◆ **TASK BRIEF**: Collect every line of the listing below that contains the word "screenshot", and copy each of those lines out in full.

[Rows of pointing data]
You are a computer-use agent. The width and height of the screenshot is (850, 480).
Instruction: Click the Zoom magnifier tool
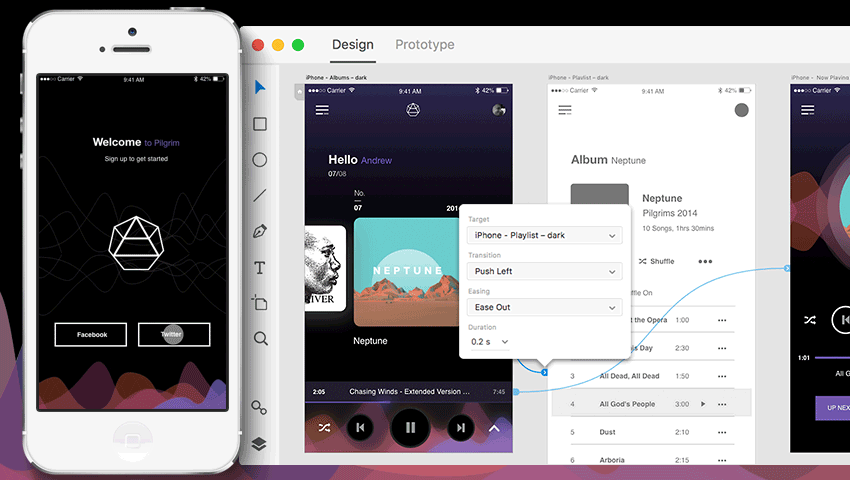[260, 339]
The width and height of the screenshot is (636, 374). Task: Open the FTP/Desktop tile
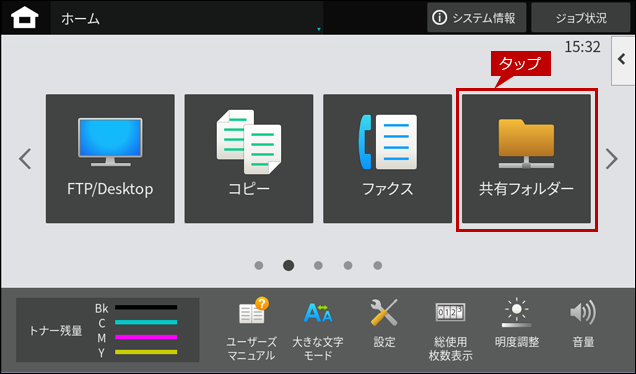[110, 159]
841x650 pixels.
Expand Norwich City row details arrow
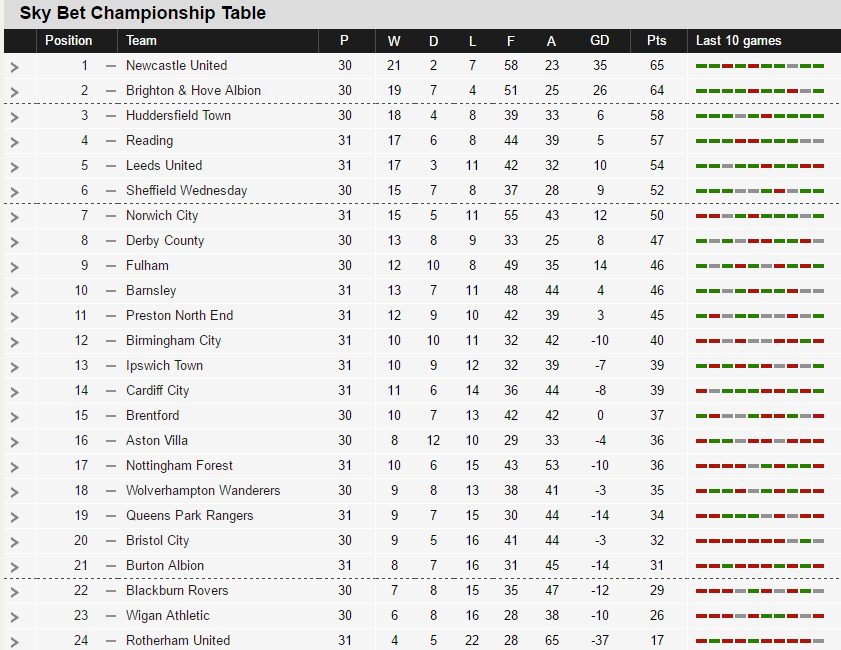click(x=15, y=217)
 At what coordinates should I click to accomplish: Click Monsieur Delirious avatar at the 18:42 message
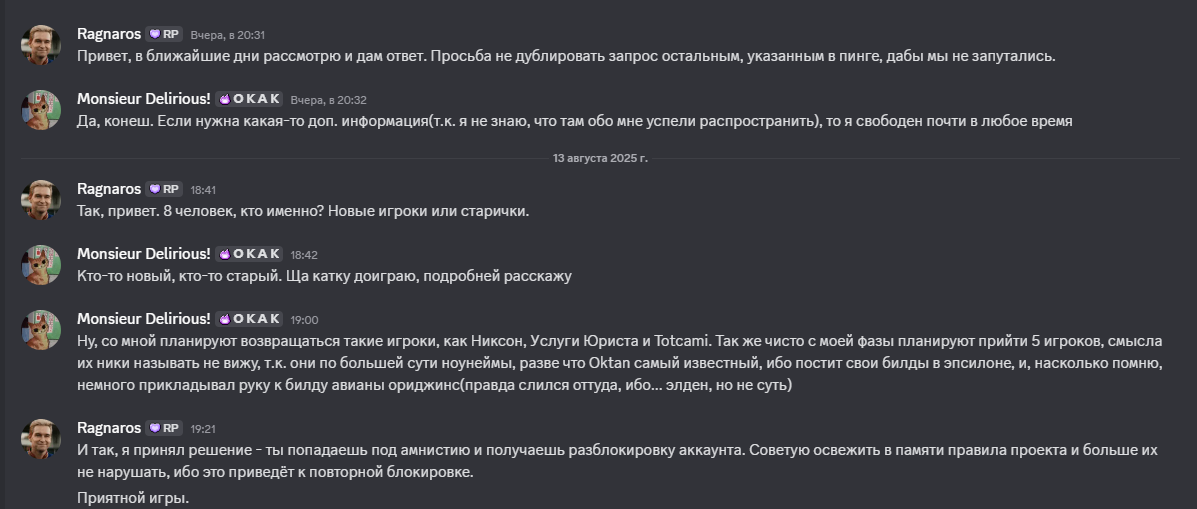click(x=40, y=265)

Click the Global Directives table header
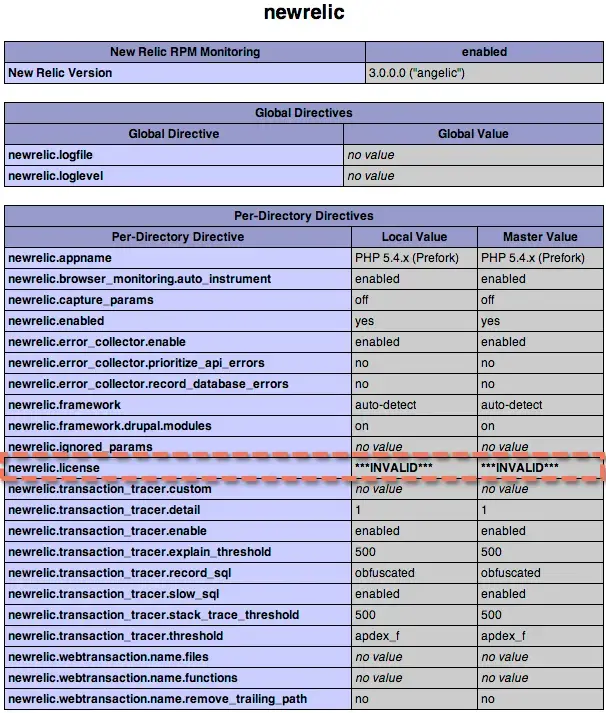[303, 113]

◆ **COMPLETED TASK**:
You are a computer-use agent. The width and height of the screenshot is (850, 480).
The width and height of the screenshot is (636, 374). Task: Open the FTP/Desktop tile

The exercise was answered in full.